No início de um retiro de quatro anos, Mingyur Rinpoche sofreu uma intoxicação alimentar que o deixou perto da morte. A descrição que se segue é um trecho do livro In Love With the World: A Monk’s Journey Through the Bardos of Living and Dying (2019, pp. 225-227), de Mingyur Rinpoche.
”Subitamente… boom!… consciência e vacuidade tornaram-se um, indivisíveis, tal como sempre é. Mas o reconhecimento nunca havia sido tão completo antes. […] O inteiro universo abriu-se e tornou-se totalmente unificado com a consciência. Sem mente conceptual. Eu não estava mais dentro do universo. O universo estava dentro de mim. Nenhum eu separado do universo. Nenhuma direcção. Nenhum dentro ou fora. Nenhuma percepção ou não-percepção. Nenhum eu ou não-eu. Nenhum viver, nenhum morrer. Os movimentos internos dos órgãos e dos sentidos abrandaram muito, até um funcionamento mínimo. Ainda compreendi o que estava a acontecer, mas não através de comentário ou voz ou imagem. Esse tipo de cognição não mais se apresentava. A claridade e luminosidade da consciência – para além de conceitos, para além da mente fixa – tornou-se o único veículo do conhecer.
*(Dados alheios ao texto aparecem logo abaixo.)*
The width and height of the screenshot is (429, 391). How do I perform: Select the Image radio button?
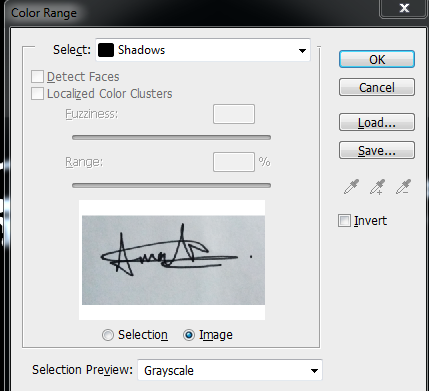189,335
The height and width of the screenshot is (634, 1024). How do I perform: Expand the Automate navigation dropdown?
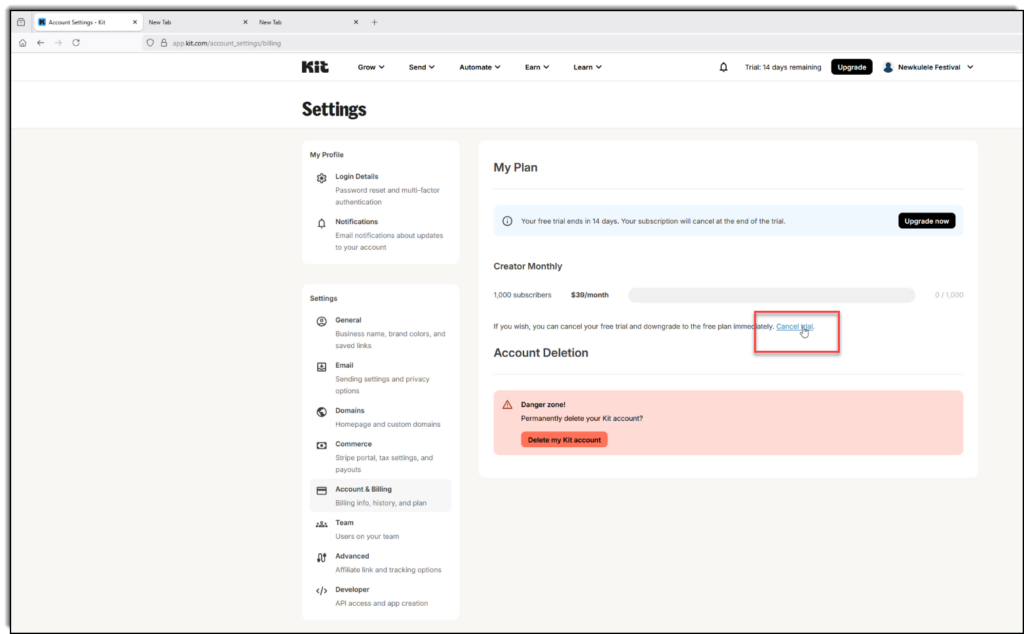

Eu não estava mais ligado a qualquer sensação de um corpo ou mente distintos. Nenhuma separação existia entre mim, a minha mente, a minha pele, o meu corpo e todo o resto do mundo. Nenhum fenómeno existia separado de mim. Experiências aconteciam, mas já não a um mim separado. Percepções ocorriam, mas sem referência a ninguém. Sem quaisquer referências. Nenhuma memória. Percepções, mas nenhum percepcionador. O eu que eu tinha recentemente sido – doente, saudável, mendigo, budista – desapareceu como nuvens que se movem através de um céu iluminado. O topo da minha cabeça saiu; o meu ouvir e o meu ver tornaram-se apenas ouvir, apenas ver. Na melhor das hipóteses, as palavras apontam para algo além da mente conceptual que a mente conceptual não pode conhecer. […]
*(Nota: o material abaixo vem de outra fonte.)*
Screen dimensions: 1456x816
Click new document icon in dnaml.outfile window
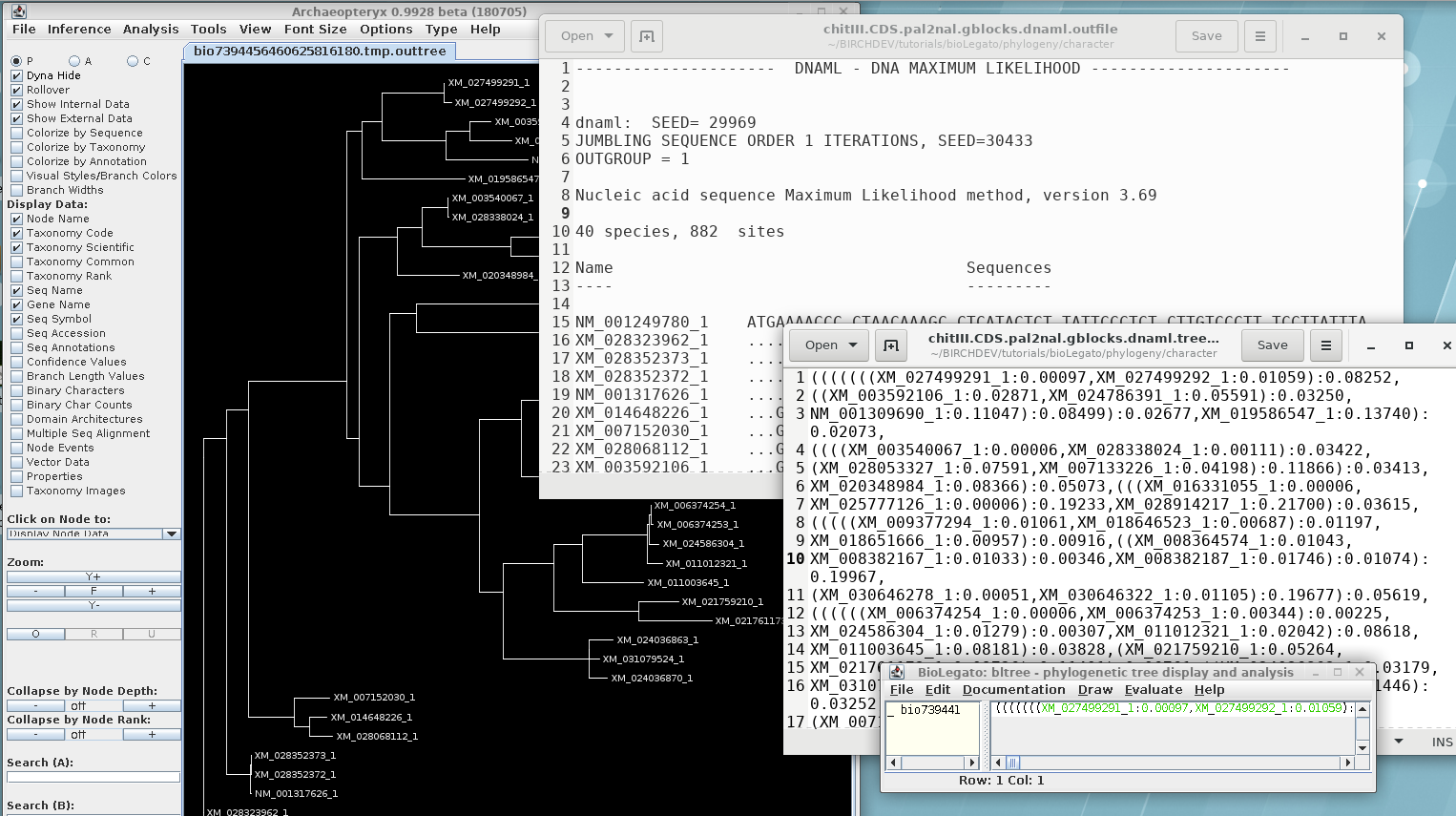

Tal como uma gota de água colocada no oceano se torna indistinta, infinita, irreconhecível, e todavia ainda existe, assim a minha mente fundiu-se com o espaço. Já não era uma questão de eu ver árvores, pois eu tinha-me tornado árvores. Eu e árvores éramos um. As árvores não eram o objecto da consciência; elas manifestavam consciência. As estrelas não eram o objecto de apreciação, mas a própria apreciação. Nenhum eu separado amava o mundo. O mundo era amor. o meu perfeito lar. Vasto e íntimo. Cada partícula estava viva com amor, fluido, fluindo, sem barreiras. Eu era uma partícula viva, sem mente interpretativa, clareza para além de ideias. Vibrante, energética, vendo tudo. A minha consciência não foi em direcção a nada, todavia tudo aparecia – como um espelho vazio tanto recebe como reflecte tudo à sua volta. Uma flor aparece no espelho vazio da mente e a mente aceita a sua presença sem convidar ou rejeitar.
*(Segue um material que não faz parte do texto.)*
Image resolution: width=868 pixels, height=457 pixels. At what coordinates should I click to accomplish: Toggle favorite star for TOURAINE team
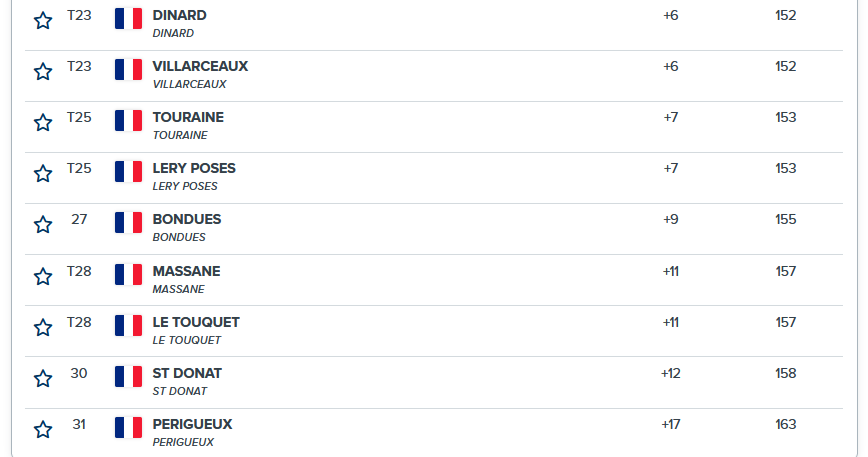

Parecia como se pudesse ver para sempre; como se pudesse ver através das árvores; como se pudesse ser árvores. Nem sequer posso dizer que continuei a respirar. Ou que o meu coração continuou a bater. Não havia nada de individual, nenhuma percepção dualista. Nenhum corpo, nenhuma mente, apenas consciência. A taça que havia contido espaço vazio tinha-se partido, o vaso tinha-se estilhaçado, extinguindo interior e exterior. Mediante a meditação tinha conhecido a luminosidade-filha, mas nunca havia conhecido uma tão intensa união de luminosidade mãe e filha – a vacuidade infundindo a vacuidade, a bem-aventurança de amor e tranquilidade.”